Coworking, Clickworking, Crowdworking. Dass diese Begriffe in unserem Vokabular schon gängig geworden sind zeigt, wie weit sich die Digitalisierung in der Arbeitswelt etabliert und sie verändert hat. Aber was bedeuten diese Veränderungen für die Arbeitswelt genau? Fördern sie endlose Flexibilität? Wenn ja, zu welchem Preis? Können alle an diesen Vorteilen teilhaben oder nur eine kleine, exklusive Gruppe von Menschen? Diese und weitere Fragen wurden auf dem "Call it Work"-Track der re:publica TEN diskutiert.

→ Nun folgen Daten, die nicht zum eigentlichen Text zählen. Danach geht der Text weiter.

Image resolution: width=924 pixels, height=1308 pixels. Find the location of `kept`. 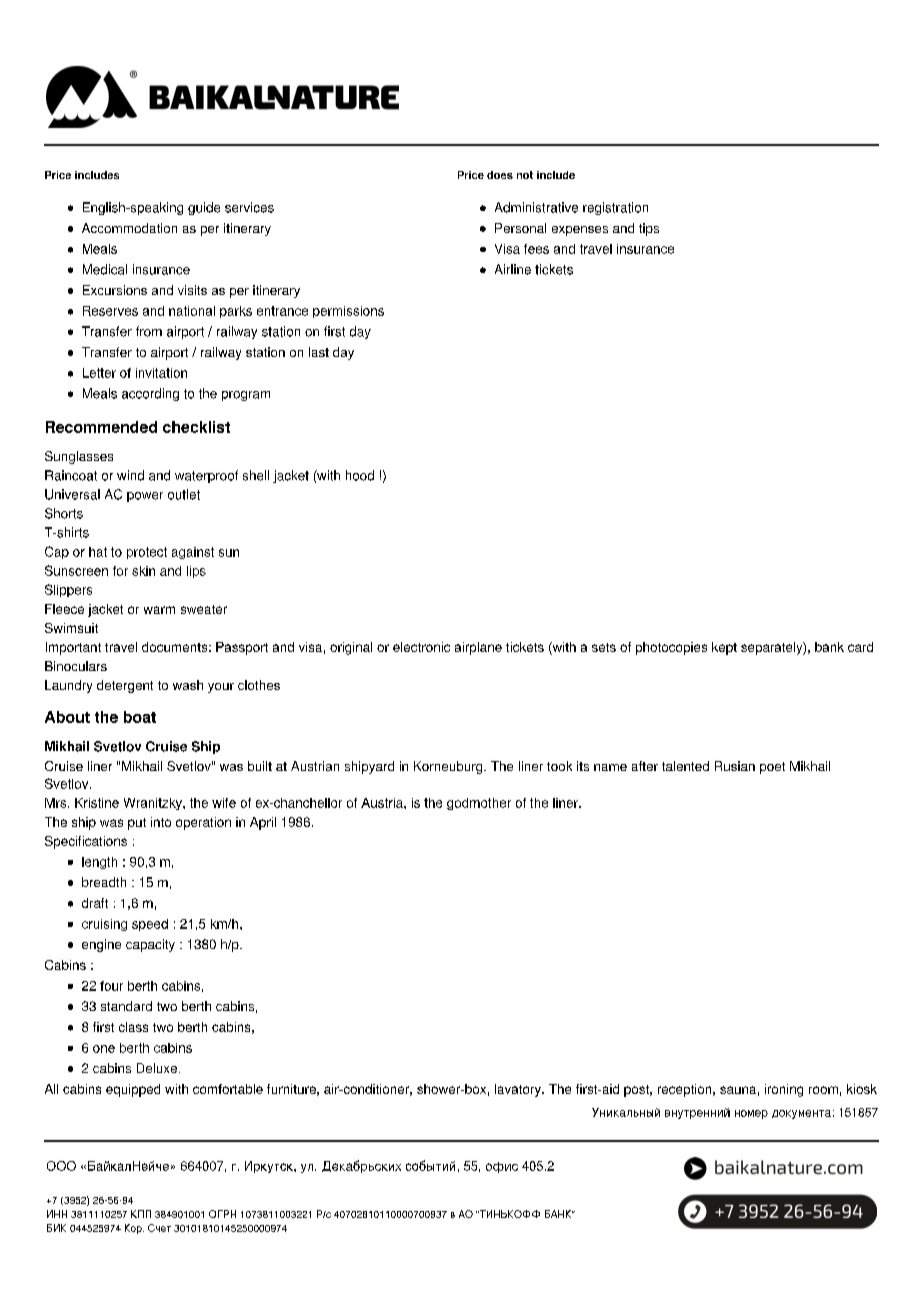

kept is located at coordinates (724, 648).
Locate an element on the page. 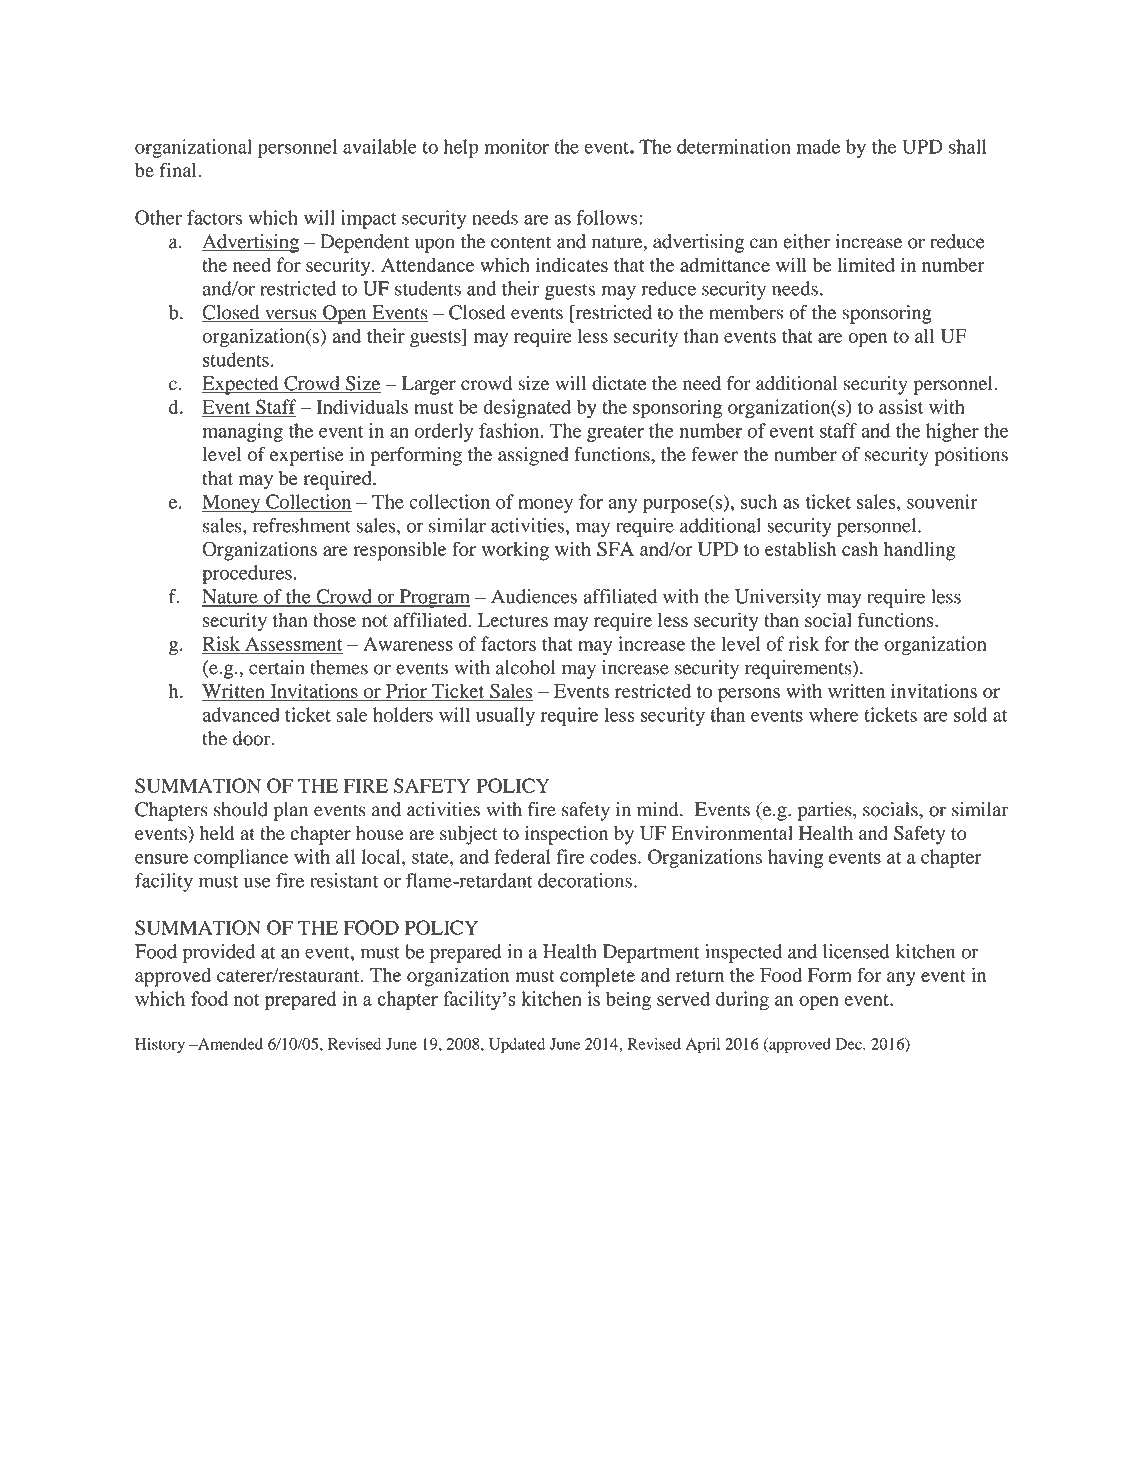  made is located at coordinates (818, 146).
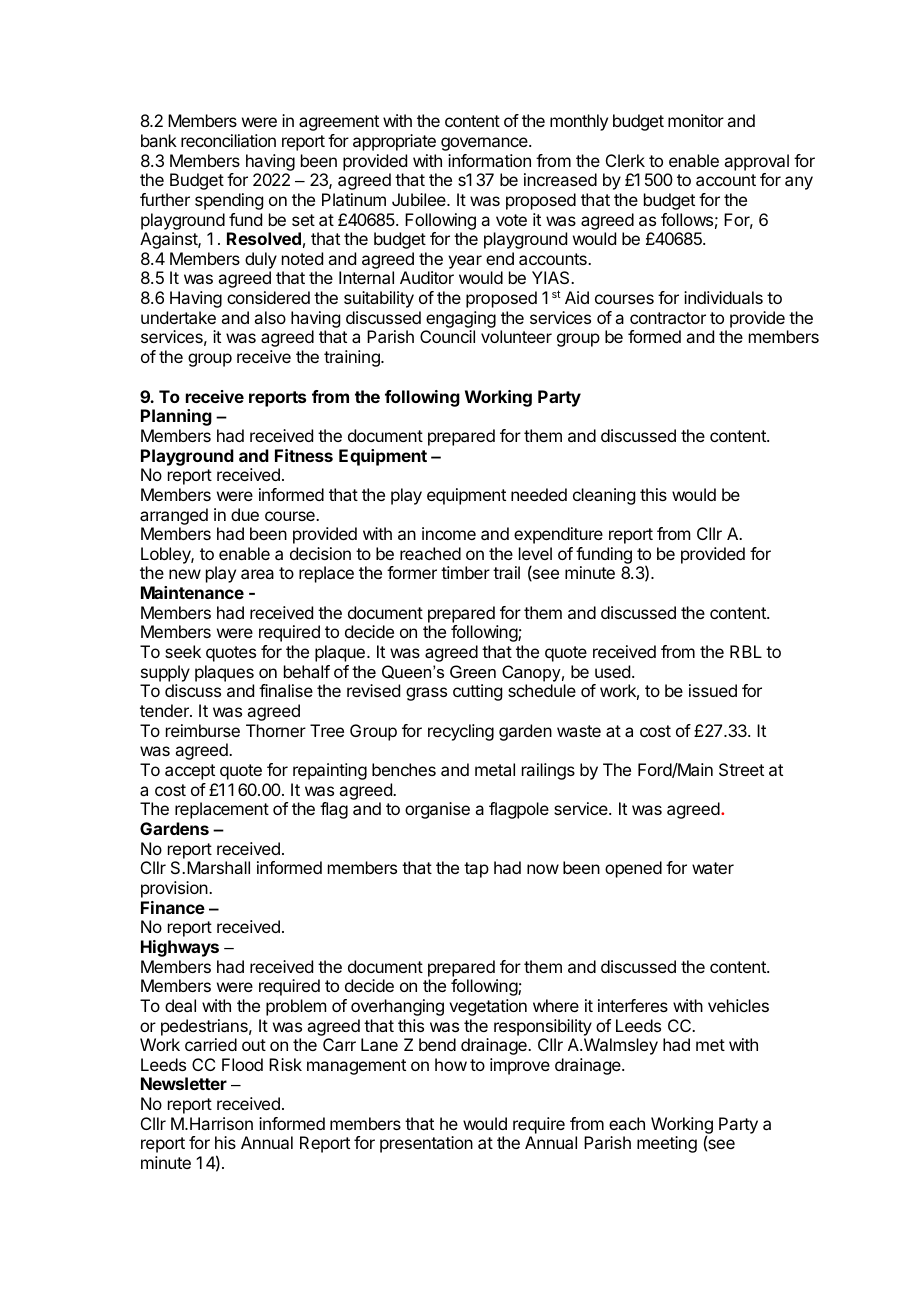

Am Tag 2 der re:publica nahm Andrea Nahles, Bundesministerin für Arbeit und Soziales, an einer “Town Hall”-Diskussion zum Thema Work 4.0 teil. Work 4.0 ist ein von der Bundesregierung geförderter Dialog zum Thema Arbeit und Zukunft. In der Diskussion wies Ministerin Nahles darauf hin, dass sich zwar viele mit der Transformation von Arbeitsplätzen durch Technologien beschäftigen, doch nur sehr wenige besprechen und analysieren, was das für die eigentliche Arbeit bedeutet. Wird zum Beispiel die digitale Ära für flexible Arbeitsstunden für alle Beschäftigte sorgen und nicht nur für die so genannten “Digital Natives”? Weitere Diskussionspunkte der Town Hall waren die Rechtslage von Coworking Spaces, wie Firmen mehr Menschen mit Behinderungen einstellen können und wie Regierungen auf die Möglichkeiten von maschinellem Lernen und immer leistungsfähigeren Algorithmen – die möglicherweise Millionen von Arbeitsplätzen verändern oder sogar überflüssig machen könnten – reagieren sollten.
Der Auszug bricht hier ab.